Microsoft Sued by DOJ for Antitrust

Antitrust threat should not deter companies from continuing innovating. The tech world we live in is more complex, more intertwined, and more fast paced than 30 years ago. Microsoft has learned its lesson.

TODAY IN HISTORY

Justin

5/18/20263 min read

a wooden judge's hammer sitting on top of a table
a wooden judge's hammer sitting on top of a table

On May 18, 1998, the U.S. Justice Department and 20 state attorneys general filed an antitrust suit against Microsoft — the most powerful tech company in America then, accused of using monopoly power to bully collaborators and squelch competitors, most famously Netscape.

Microsoft was ruled an unlawful monopolist in 2000 for using its stranglehold on the PC market with its Windows operating system to cripple competitors, such as Netscape's Navigator Web browser. A court initially ordered the company to be split up. That breakup order was later overturned on appeal, and the government and Microsoft entered into a consent decree in 2002, focusing on behavioral and technical remedies rather than a corporate breakup — requiring Microsoft to share its APIs with third-party developers and prohibiting retaliation against PC makers who installed rival software.

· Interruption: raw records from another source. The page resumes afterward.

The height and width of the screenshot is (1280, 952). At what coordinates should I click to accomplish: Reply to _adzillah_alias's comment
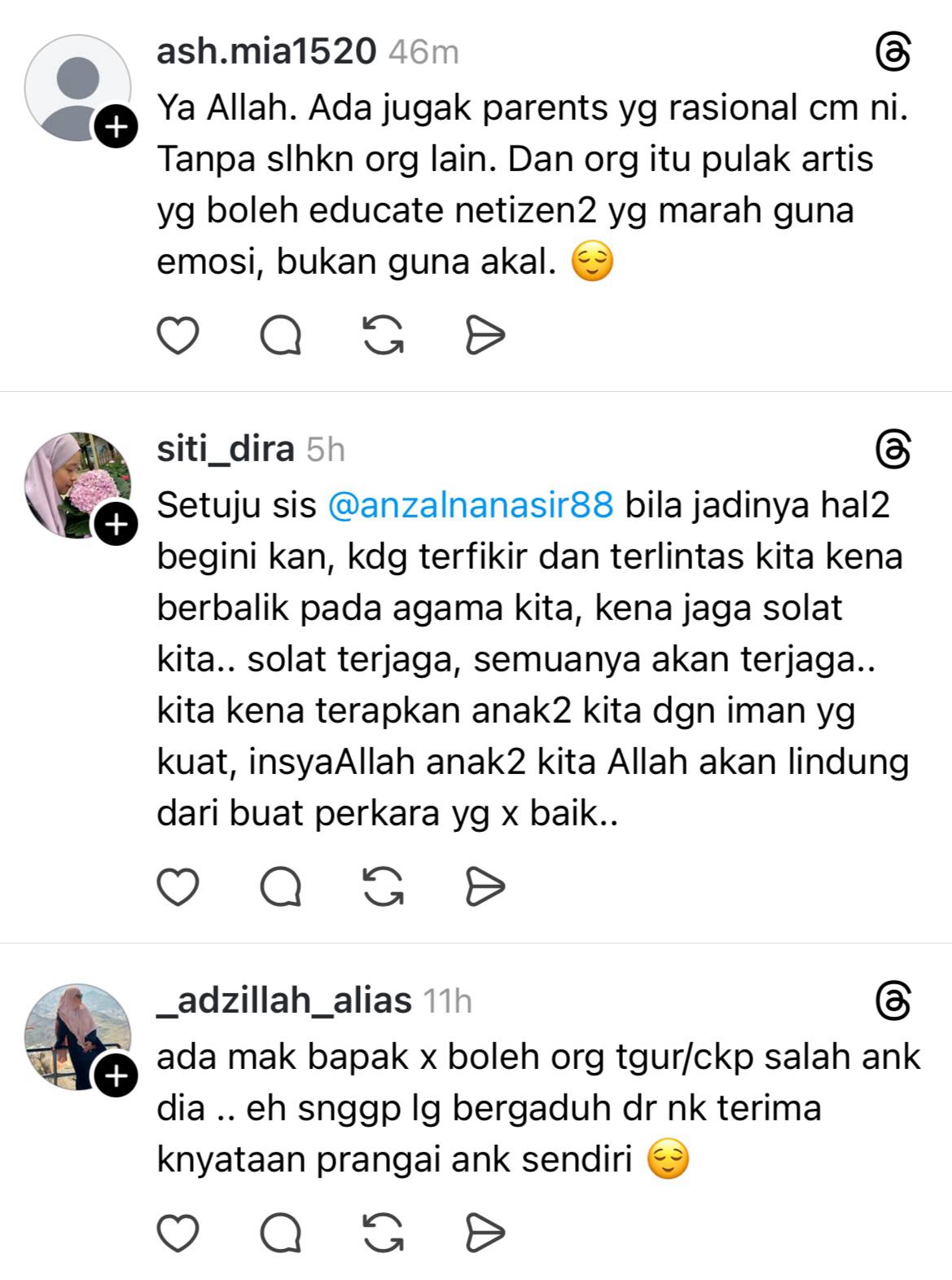[281, 1233]
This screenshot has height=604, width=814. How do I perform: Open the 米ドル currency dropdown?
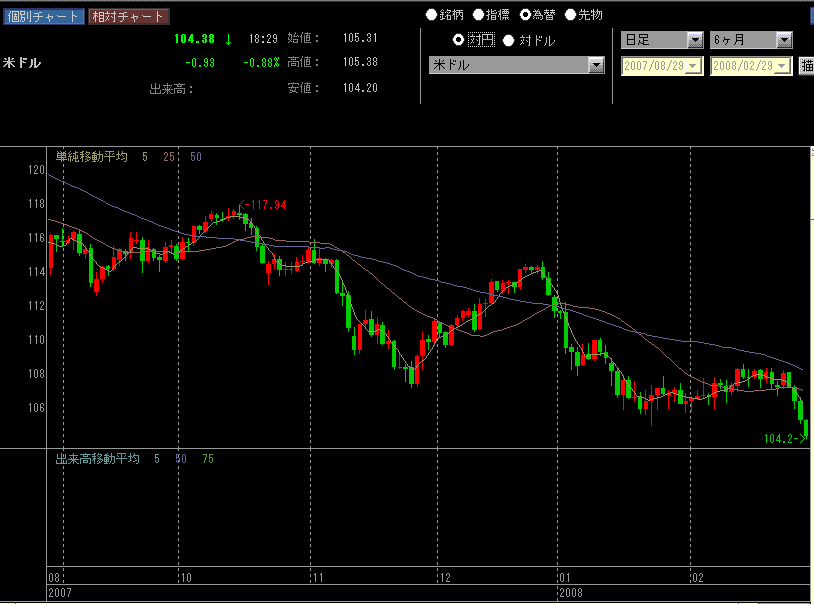pyautogui.click(x=596, y=65)
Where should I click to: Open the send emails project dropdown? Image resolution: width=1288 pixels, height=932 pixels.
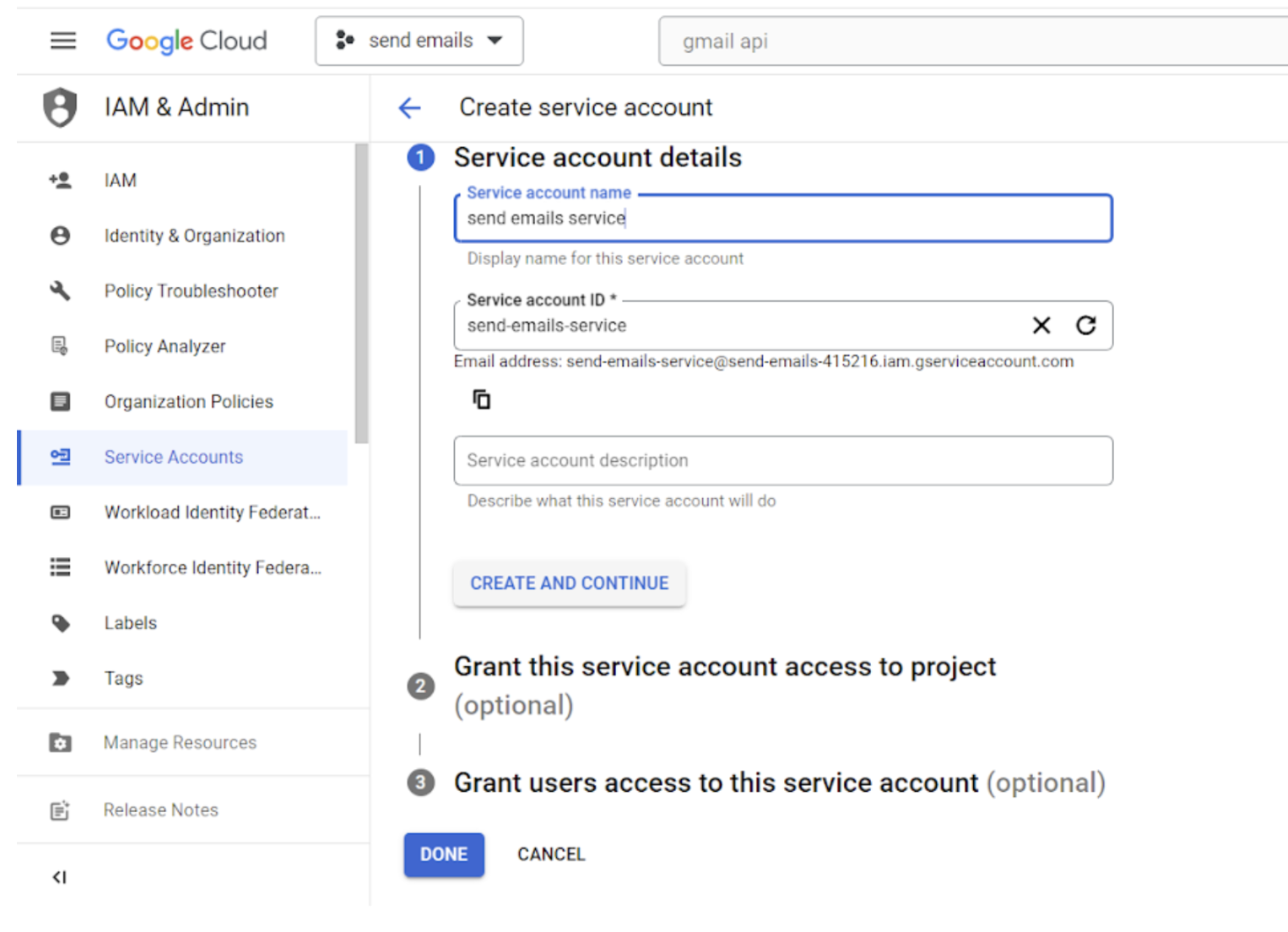point(419,41)
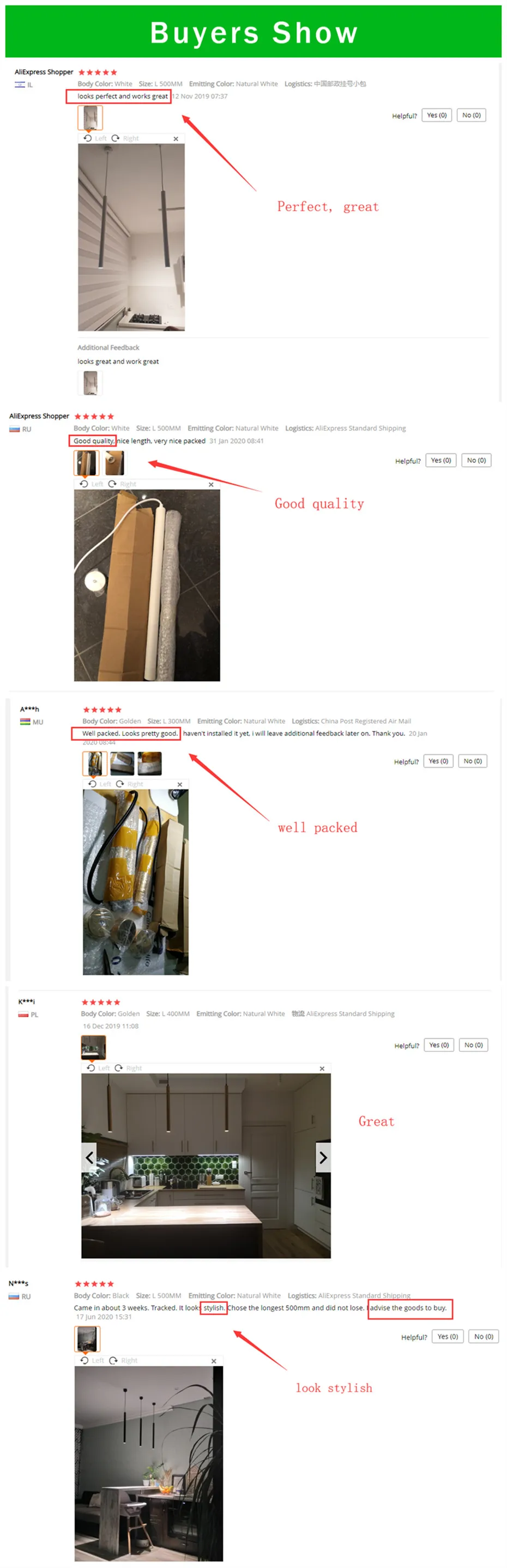507x1568 pixels.
Task: Rotate right the black lamps photo
Action: [x=123, y=1360]
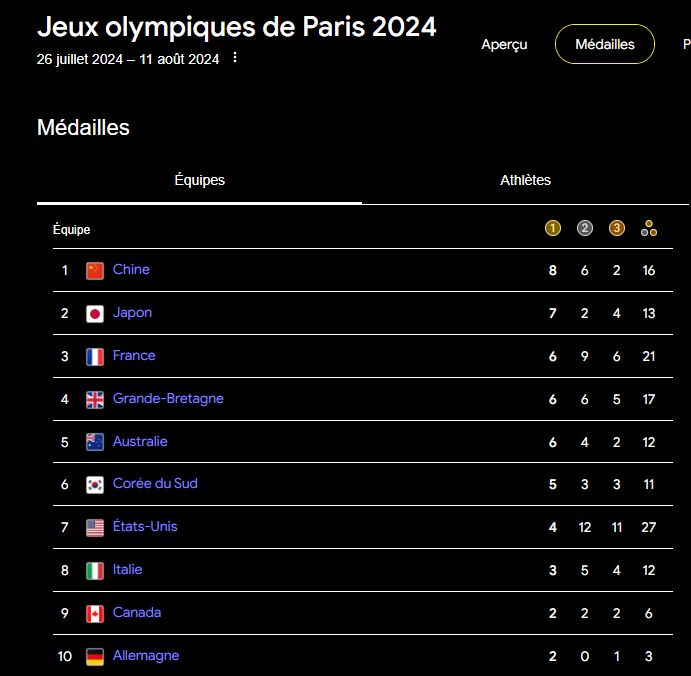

Microsoft endured 21 years of antitrust battles, but the consent decree's restraints arguably helped its rivals more than any structural breakup would have. The cautious, compliance-minded Microsoft of the 2000s ceded the search market to Google, the mobile market to Apple and Android, and social media to Facebook. You can argue that Microsoft lost its innovation edge due to its size, but the settlement's shadow may have a more lasting impact.

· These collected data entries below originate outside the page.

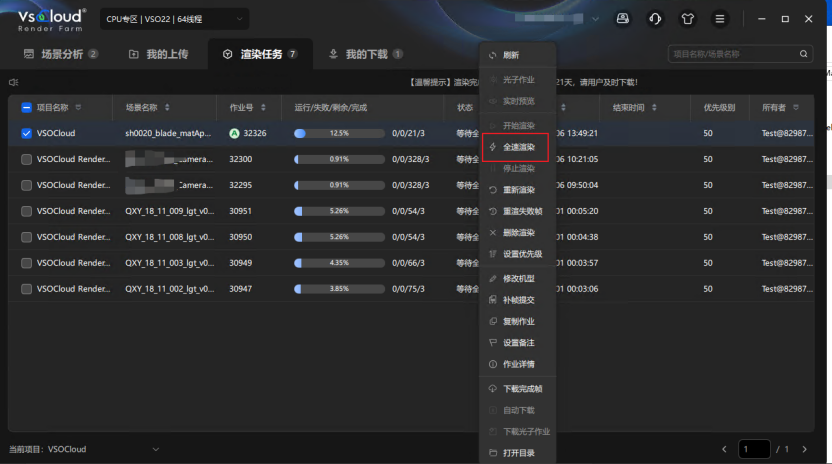832x464 pixels.
Task: Open the skin theme shirt icon
Action: pyautogui.click(x=687, y=19)
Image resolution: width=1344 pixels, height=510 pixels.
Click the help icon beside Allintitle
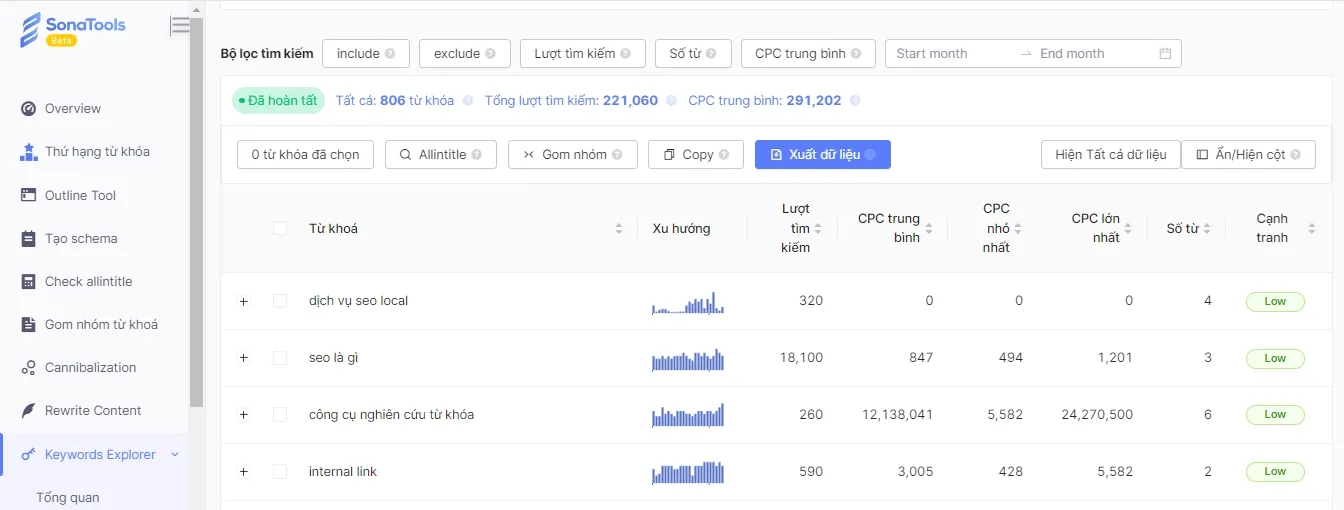(477, 155)
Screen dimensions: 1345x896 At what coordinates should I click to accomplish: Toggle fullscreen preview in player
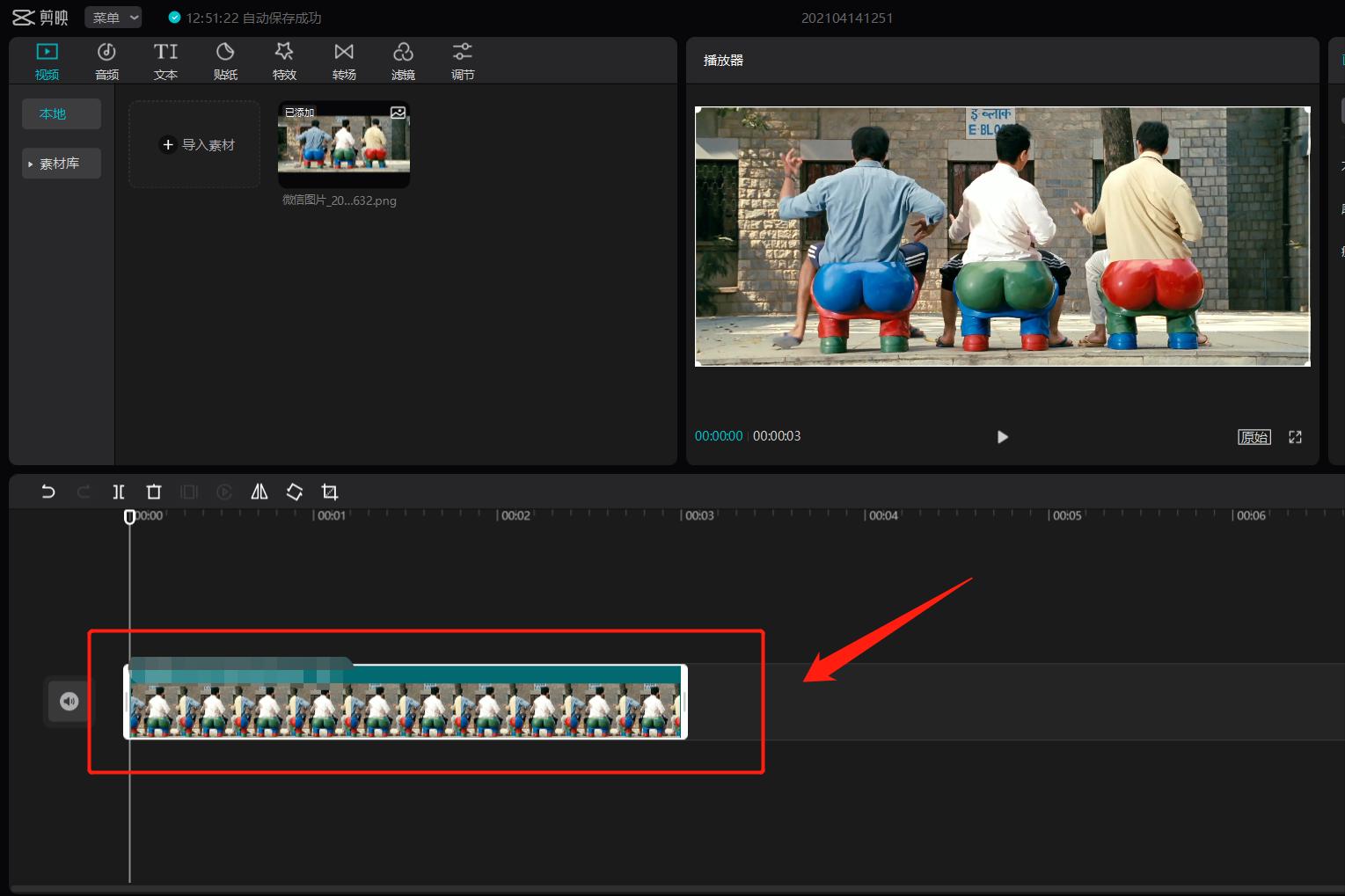click(1295, 437)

Fast forwarding to the latest decade, when the new tech giants like Apple, Google, Meta faced similar antitrust threats, their fates have been quite different.

The DOJ modeled its search engine antitrust complaint against Google, as well as proposed remedies, on the Microsoft case — essentially saying "if we can make our case look like Microsoft, we can win too." But the results have been mixed at best.

The liability finding was decisive: Judge Mehta determined in August 2024 that Google had illegally monopolized the search market through exclusive contracts with major smartphone manufacturers, finding that deals with companies including Apple and Samsung — for which Google paid more than $20 billion annually — effectively prevented competing search engines from accessing crucial distribution channels.

But the remedy was where it diverged sharply from Microsoft. The DOJ pushed hard for structural remedies — forcing Google to spin off or sell assets like Chrome or Android. Judge Mehta rejected those options. The key remedy: Google must share some of its raw search interaction data, but was spared from having to share its actual algorithms.

In March 2024, the DOJ also filed an antitrust lawsuit against Apple alleging it illegally maintains a monopoly in the smartphone market, claiming Apple uses its control over the iPhone ecosystem to stifle competition. Apple's motion to dismiss was denied in June 2025, but the case is expected to take years. The case resembles Microsoft — dominant platform, bundling accusations, ecosystem lock-in — but the case is more complex given the App Store, payment systems, and hardware-software integration, and Apple can argue it is facing fierce competition from all angles.

Why are antitrust cases harder these days? Today's tech giants are multi-market conglomerates simultaneously dominant in search, advertising, social, cloud, mobile, and e-commerce. By contrast, Microsoft controlled ~90% of PC operating systems — a single, well-defined market with clear victims (Netscape) at that time when Internet access was only through PCs. Defining the market itself today has become the first legal battleground in an antitrust case.

Judges also render remedies based on other factors. Microsoft faced a real (if ultimately reversed) breakup order. The DOJ sought to partially break up Google through a forced sale of Chrome, an end to its exclusivity deal with Apple, and handover of search data to competitors. Yet in the end, only the latter is being required — with the judge largely accepting the company's arguments and leaving discipline to "market forces" in the form of rising AI technology. Because with Microsoft in its decade, the relevant technology moved slowly enough for courts to keep up. With Google, Judge Mehta explicitly noted that the rise of generative AI — such as ChatGPT and Perplexity — factors into the calculus, making overly drastic remedies more dangerous and unnecessary. The court essentially argued the market was disrupting itself in real time, making hardline remedy less effective.

The moral of the story: antitrust threat should not deter companies from continuing innovating. The tech world we live in is more complex, more intertwined, and more fast paced than 30 years ago. Microsoft has learned its lesson.